The WITH clause provides a way to define auxiliary statements (referred by their alias names), that can be used within a more complex query sets. They are also known as Common Table Expressions (CTEs).

Syntax

The WITH clause precedes the primary statement it is attached to and contains a list of auxiliary statements with corresponding aliases.

WITH [with_statement_alias AS (with_statement_body)]+ primary_statement;
  • primary_statement: has to be one of the following: SELECT, INSERT, UPDATE, DELETE
  • with_statement_body: has to be a SELECT statement (it can refer to aliases defined earlier in the query)

Semantic

Currently, Oxla only supports not materialised CTEs (e.g. each auxiliary query alias is replaced with its corresponding body at the early stages of the query processing). The following query:

WITH a AS (SELECT 77), b AS (SELECT * FROM a) SELECT * FROM b

is effectively turned into:

SELECT * FROM (SELECT * FROM (SELECT 77) AS a) AS b

Used auxiliary query gets the same alias (AS b part) as in the WITH clause. It can be changed by explicitly setting a new alias upon usage.

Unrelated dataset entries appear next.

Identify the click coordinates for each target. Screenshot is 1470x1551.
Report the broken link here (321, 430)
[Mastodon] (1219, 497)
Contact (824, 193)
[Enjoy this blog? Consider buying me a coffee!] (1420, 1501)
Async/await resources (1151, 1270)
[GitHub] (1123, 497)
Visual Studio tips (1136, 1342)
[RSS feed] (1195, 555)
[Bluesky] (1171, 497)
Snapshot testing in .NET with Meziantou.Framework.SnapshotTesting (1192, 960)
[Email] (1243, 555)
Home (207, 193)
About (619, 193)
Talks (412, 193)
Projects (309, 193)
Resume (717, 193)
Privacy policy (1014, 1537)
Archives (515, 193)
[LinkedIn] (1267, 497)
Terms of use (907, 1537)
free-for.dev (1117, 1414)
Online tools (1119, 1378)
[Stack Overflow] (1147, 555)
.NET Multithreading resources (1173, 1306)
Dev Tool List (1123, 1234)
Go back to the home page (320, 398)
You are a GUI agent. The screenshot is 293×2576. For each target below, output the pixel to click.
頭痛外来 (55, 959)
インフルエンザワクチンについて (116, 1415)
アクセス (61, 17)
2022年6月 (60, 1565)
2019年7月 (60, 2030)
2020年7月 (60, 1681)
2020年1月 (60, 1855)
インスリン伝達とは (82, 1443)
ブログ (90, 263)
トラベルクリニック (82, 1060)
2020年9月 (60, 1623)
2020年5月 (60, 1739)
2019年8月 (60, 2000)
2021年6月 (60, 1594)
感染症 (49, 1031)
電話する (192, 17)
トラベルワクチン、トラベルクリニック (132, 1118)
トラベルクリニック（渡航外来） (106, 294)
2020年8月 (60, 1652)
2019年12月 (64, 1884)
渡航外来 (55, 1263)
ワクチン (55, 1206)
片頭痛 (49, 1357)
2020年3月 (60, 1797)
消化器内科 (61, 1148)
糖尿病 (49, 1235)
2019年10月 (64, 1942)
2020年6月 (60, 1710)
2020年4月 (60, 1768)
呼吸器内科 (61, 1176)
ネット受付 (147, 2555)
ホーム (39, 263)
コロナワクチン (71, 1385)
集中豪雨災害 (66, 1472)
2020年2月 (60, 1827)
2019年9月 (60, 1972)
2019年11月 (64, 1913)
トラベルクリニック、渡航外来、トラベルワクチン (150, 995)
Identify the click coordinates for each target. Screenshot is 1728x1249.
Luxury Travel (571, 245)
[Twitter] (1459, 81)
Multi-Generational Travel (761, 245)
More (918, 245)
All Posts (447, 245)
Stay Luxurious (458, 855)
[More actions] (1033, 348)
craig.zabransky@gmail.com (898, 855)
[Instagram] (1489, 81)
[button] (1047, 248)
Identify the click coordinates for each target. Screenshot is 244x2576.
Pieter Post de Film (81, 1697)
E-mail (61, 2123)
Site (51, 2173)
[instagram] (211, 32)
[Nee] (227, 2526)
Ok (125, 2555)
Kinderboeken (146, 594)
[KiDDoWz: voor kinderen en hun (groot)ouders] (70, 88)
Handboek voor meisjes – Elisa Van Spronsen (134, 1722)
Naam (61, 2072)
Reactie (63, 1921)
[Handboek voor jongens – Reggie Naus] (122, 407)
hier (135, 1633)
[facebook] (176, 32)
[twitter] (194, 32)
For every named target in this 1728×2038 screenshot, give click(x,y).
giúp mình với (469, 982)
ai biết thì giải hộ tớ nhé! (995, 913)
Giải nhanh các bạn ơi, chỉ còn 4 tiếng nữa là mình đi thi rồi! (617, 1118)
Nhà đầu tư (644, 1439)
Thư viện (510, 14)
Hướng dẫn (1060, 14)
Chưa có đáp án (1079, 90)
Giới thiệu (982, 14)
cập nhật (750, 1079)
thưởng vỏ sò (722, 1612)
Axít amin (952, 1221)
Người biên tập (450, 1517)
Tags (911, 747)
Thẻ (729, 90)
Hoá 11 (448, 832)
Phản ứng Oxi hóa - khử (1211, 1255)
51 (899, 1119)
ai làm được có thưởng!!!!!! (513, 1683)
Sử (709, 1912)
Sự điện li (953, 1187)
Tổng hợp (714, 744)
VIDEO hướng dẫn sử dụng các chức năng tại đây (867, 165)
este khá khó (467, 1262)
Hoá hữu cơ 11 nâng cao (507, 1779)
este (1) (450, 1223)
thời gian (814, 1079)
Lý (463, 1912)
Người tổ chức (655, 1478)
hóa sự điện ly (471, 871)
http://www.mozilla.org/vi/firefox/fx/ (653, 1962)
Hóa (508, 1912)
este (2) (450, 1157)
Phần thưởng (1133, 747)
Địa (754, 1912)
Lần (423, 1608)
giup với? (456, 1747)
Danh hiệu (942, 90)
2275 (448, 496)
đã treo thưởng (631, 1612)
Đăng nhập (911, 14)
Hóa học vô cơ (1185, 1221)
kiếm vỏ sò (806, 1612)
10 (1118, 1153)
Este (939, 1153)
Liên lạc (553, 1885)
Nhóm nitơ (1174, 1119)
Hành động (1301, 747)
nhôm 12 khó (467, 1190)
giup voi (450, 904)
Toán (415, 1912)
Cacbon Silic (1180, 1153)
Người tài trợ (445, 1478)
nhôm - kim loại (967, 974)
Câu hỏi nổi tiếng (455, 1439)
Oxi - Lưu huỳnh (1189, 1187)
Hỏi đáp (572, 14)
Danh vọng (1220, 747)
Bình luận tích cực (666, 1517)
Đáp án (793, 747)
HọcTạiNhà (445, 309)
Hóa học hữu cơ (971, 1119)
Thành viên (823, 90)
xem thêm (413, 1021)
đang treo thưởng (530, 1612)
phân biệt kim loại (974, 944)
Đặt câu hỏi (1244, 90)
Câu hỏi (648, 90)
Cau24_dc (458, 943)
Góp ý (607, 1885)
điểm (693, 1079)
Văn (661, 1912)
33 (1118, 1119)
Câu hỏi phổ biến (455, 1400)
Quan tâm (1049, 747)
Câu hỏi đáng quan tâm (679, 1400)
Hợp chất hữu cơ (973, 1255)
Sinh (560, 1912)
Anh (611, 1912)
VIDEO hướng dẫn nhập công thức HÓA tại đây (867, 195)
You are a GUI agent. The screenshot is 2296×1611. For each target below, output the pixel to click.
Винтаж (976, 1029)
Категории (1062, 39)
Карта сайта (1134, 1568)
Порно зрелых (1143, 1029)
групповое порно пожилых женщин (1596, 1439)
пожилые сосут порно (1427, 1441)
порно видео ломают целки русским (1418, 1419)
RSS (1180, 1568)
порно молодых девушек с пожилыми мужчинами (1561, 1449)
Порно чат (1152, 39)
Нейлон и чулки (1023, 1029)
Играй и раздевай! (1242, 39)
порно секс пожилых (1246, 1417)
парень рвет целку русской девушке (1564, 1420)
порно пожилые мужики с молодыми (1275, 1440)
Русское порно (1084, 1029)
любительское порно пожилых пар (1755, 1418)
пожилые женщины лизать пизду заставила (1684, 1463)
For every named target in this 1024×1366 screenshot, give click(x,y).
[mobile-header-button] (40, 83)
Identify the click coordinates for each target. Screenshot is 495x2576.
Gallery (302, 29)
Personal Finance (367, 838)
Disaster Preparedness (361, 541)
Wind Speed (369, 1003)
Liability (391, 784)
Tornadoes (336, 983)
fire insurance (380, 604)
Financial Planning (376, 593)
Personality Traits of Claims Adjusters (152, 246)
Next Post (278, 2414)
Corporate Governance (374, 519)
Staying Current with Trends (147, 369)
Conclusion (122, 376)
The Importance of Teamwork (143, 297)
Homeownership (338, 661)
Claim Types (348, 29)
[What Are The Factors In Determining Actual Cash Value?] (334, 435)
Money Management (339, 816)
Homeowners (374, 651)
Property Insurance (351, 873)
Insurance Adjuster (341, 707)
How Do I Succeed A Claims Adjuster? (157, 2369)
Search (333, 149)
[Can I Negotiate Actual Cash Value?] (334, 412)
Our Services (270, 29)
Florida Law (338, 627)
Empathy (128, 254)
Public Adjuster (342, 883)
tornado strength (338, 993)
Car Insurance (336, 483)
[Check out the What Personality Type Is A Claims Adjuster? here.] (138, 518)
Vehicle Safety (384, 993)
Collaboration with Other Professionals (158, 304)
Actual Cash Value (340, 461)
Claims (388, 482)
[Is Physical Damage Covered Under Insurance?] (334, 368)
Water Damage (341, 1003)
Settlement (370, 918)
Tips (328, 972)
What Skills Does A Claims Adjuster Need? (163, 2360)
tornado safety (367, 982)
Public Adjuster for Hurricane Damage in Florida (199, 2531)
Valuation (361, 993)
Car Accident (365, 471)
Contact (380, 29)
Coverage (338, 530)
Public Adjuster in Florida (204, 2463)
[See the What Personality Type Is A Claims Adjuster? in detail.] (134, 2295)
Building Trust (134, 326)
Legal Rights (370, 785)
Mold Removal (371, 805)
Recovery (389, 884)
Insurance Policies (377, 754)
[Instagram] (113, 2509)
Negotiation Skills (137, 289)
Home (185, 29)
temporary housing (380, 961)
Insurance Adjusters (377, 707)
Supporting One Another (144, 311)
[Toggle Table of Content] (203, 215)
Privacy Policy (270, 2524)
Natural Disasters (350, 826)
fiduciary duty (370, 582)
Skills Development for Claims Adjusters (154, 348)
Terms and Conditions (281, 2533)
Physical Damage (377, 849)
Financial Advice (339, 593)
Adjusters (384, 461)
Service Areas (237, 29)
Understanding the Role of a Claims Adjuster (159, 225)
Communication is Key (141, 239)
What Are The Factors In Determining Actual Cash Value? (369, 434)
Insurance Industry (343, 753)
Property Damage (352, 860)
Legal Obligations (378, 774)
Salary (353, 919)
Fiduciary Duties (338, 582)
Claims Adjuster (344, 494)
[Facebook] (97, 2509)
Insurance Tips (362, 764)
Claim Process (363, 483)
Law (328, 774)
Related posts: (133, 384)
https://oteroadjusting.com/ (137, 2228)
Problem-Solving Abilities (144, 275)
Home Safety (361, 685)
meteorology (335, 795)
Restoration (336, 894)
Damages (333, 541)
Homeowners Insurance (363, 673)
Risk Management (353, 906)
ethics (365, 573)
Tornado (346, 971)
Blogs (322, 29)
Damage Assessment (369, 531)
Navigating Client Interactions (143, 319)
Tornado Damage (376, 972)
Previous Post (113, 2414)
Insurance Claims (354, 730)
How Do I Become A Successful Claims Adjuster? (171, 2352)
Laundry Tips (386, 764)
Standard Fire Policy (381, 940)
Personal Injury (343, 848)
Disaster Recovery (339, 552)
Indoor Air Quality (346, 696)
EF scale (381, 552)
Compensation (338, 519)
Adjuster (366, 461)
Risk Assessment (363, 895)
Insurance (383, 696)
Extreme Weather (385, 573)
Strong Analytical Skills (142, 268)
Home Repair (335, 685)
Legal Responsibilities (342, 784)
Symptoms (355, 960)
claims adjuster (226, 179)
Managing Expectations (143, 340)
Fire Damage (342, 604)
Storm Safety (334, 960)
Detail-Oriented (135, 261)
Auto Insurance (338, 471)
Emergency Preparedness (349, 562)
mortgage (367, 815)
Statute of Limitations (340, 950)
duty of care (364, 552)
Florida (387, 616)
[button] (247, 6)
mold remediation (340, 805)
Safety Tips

WITH b AS (SELECT 1 AS c1) SELECT b.c1, b1.c1 FROM b CROSS JOIN b AS b1;

Usage

Not materialised WITH clauses are useful when you want to refactor some complex query to make it more readable. You can extract subqueries or even reuse them in several places, having only one definition. Thanks to code insertion, each use of a query will be optimized separately, specifically for the usage of its results by the parent query. For example:

WITH math_grades AS (SELECT g_date, semester_id, grade FROM grades WHERE subject="Math")
SELECT * FROM
(SELECT AVG(grade) FROM math_grades WHERE semester_id=2137) AS avg_semester_grades,
(SELECT AVG(grade) FROM math_grades WHERE g_date >= (CURRENT_TIMESTAMP() - INTERVAL '1 y')) AS avg_year_grades

Both subqueries use the same auxiliary math_grades query, but each of them filters it using different keys. This way, both scans will only read a part of the table. If materialized CTE was used (which we don’t support yet), the query engine would need to scan the whole table first and then filter the result twice, for each subquery.

Alias Context

You can’t create more than one CTE with the same alias within a single WITH clause. However, if you create nested SELECT statements, each of them can have their own WITH clauses, creating their own contexts for defined aliases.

The same alias can be defined in more than one context
WITH a AS ( # <-- creates context 1
    SELECT 1
)
SELECT * FROM (
    WITH a AS (SELECT 2) # <-- creates context 2
    SELECT * FROM a # <-- uses context 2
) CROSS JOIN a; # <-- uses context 1

By executing the query above, you will receive 2, 1 as an output.

When referencing an alias we use the context, which was defined at the nested query level. If it does not define the referenced alias, we move up one level and repeat searching for an alias definition.

WITH a AS (
    SELECT 1
)
SELECT * FROM (
    WITH b as (SELECT 2)
    SELECT * FROM b
) CROSS JOIN b; # <-- error

That query returns ERROR: relation "b" does not exist, as b is not defined in this context or any of the above.